== SUPPLIED MATERIAL ==

━━━━━━

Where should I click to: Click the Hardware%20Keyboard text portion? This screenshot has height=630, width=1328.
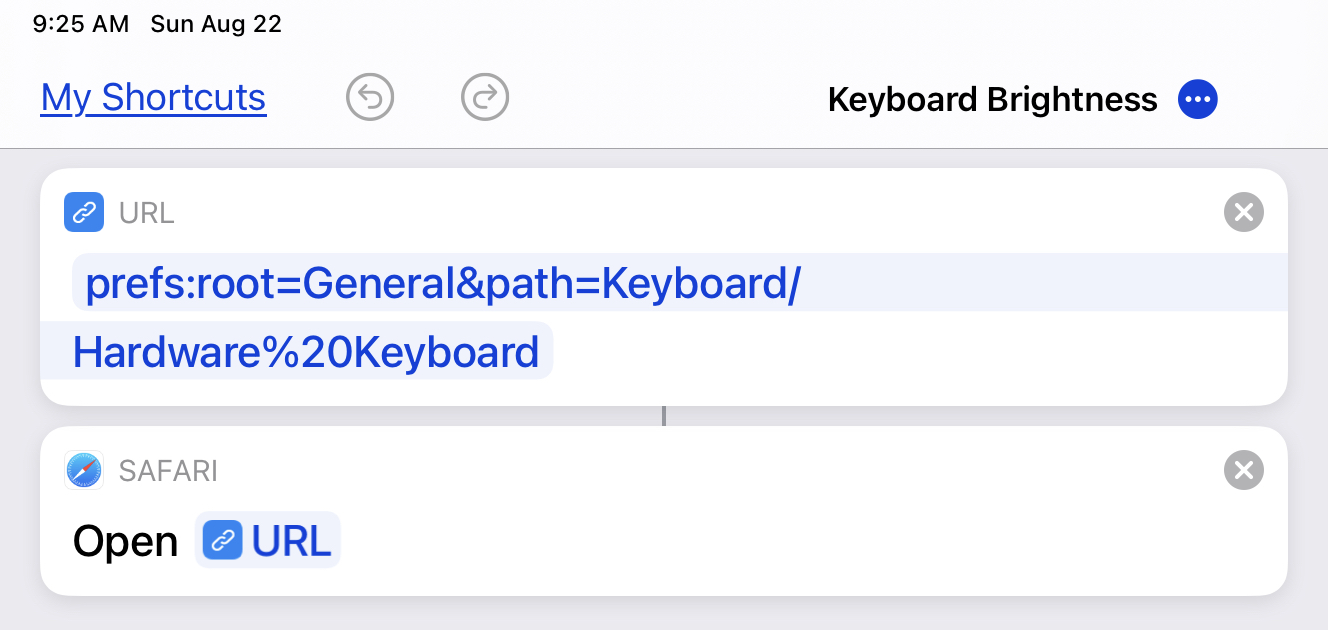pos(306,352)
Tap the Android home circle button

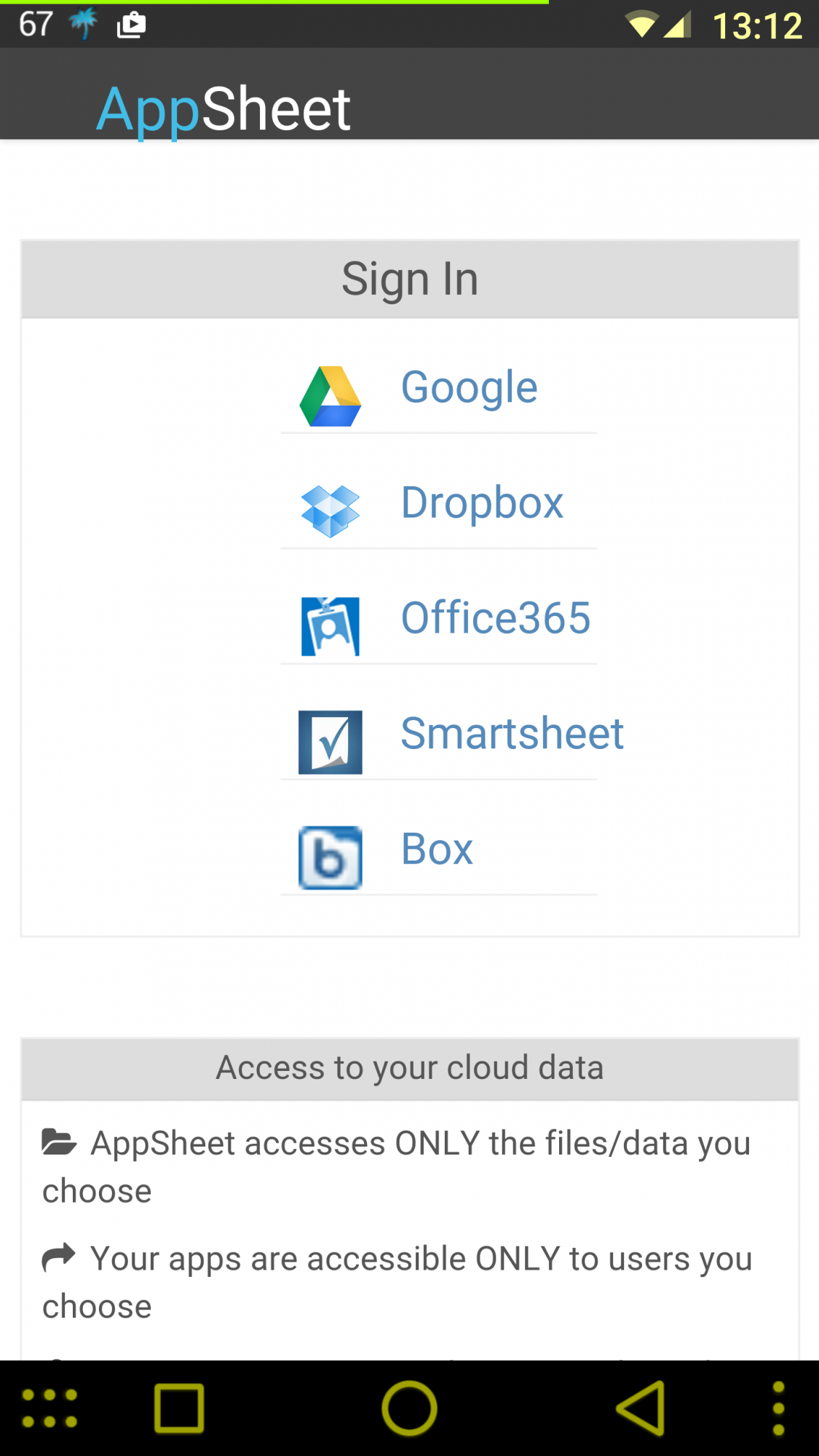click(x=409, y=1408)

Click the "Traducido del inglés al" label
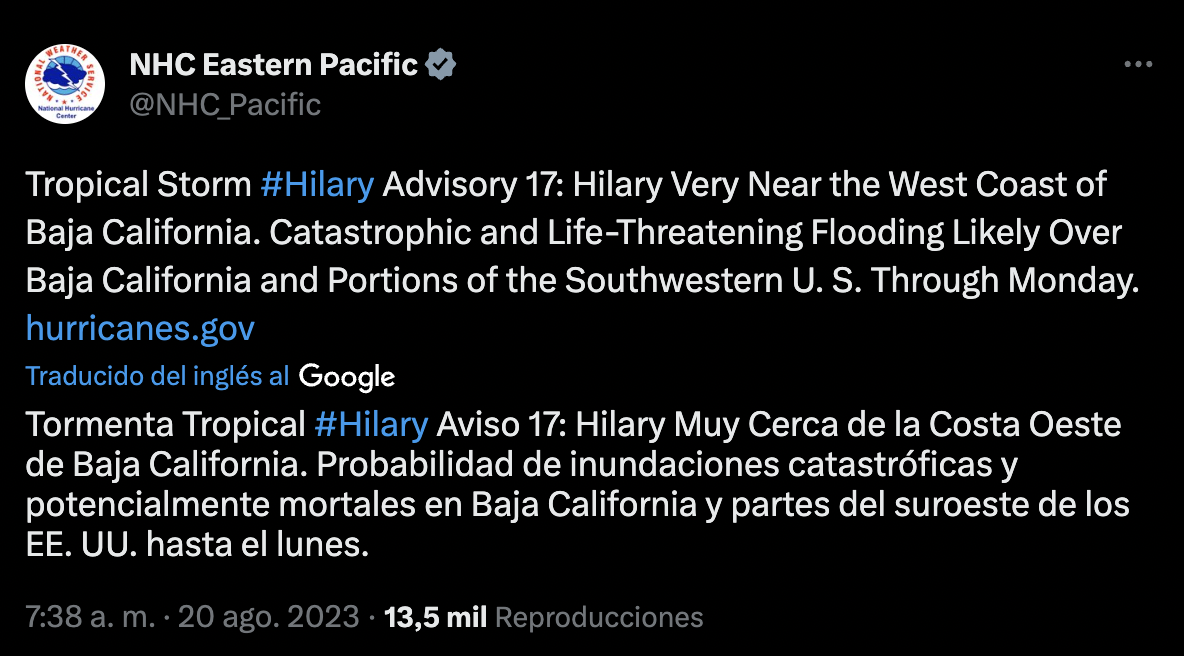(x=158, y=376)
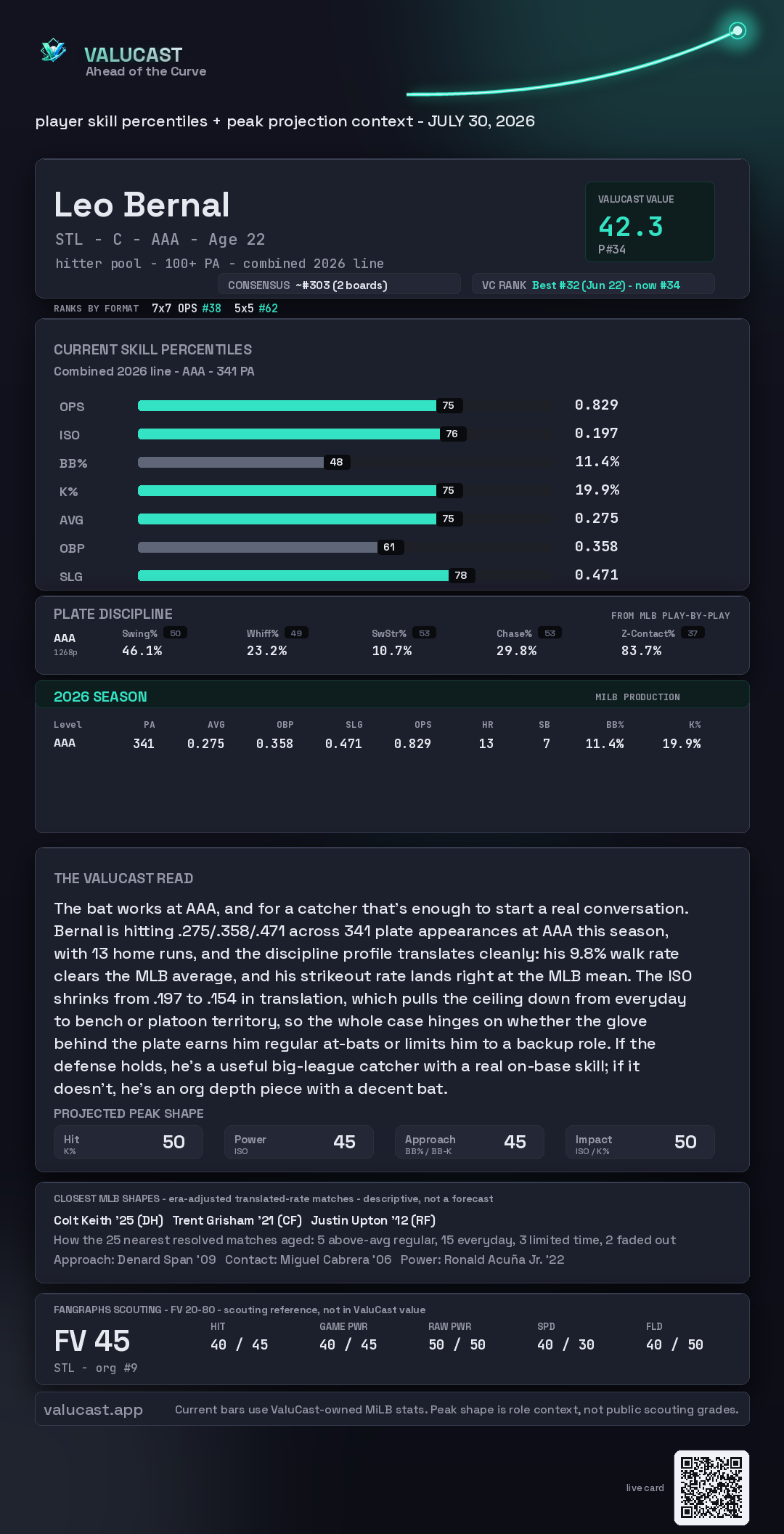
Task: Select the SLG percentile badge 78
Action: point(461,575)

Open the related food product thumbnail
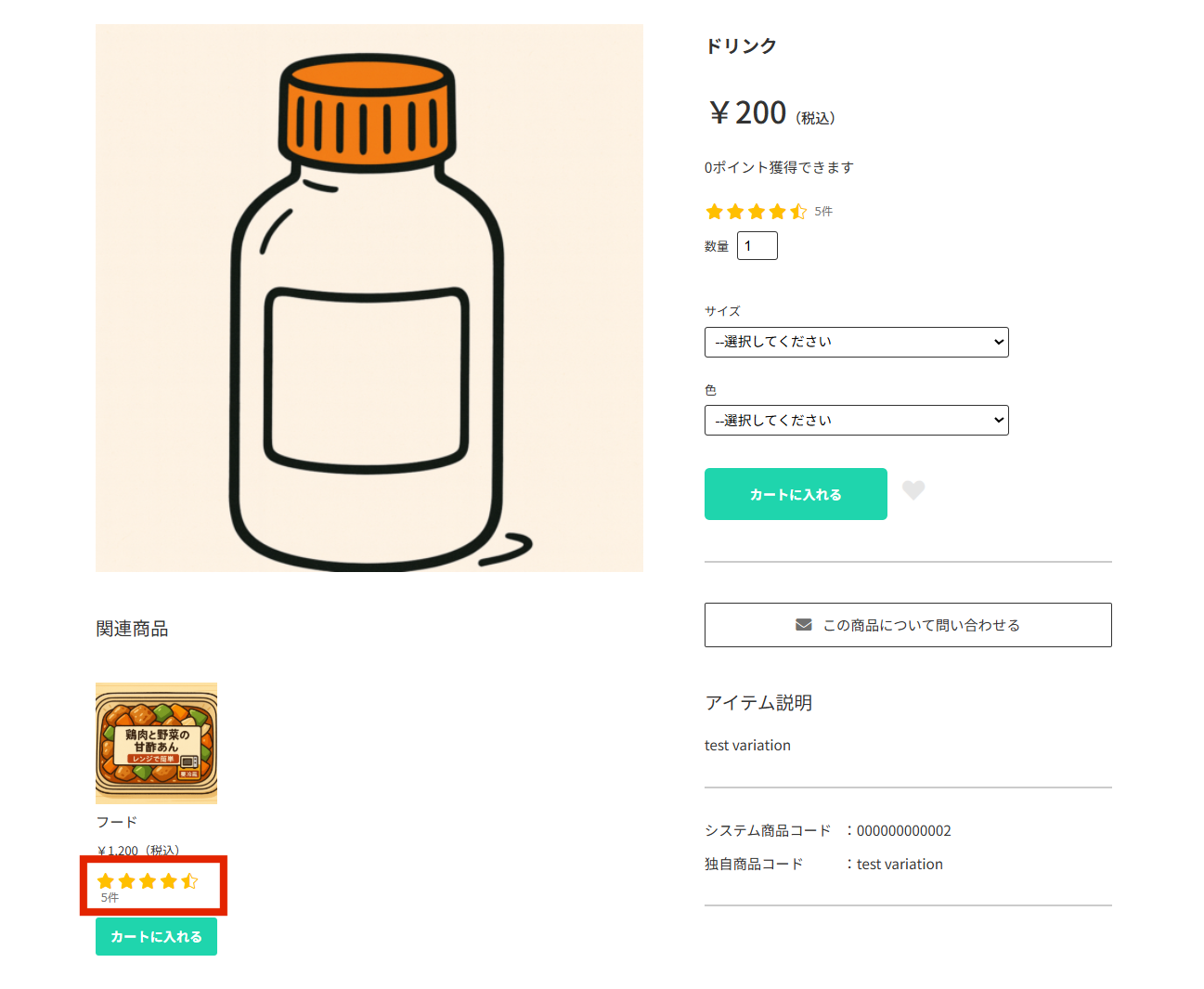coord(156,743)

━━━━━━

== REQUIRED TASK ==
From the records above, extract the stretch from their start through the line containing "Action: point(461,575)", reproducing each line exactly and omitting the pictures.

== SOLUTION TO THIS EXERCISE ==
Where should I click to: Click the Hardware%20Keyboard text portion? This screenshot has height=630, width=1328.
pos(306,352)
Tap the Android home circle button

click(x=409, y=1408)

Click the "Traducido del inglés al" label
(x=158, y=376)
Task: Select the SLG percentile badge 78
Action: point(461,575)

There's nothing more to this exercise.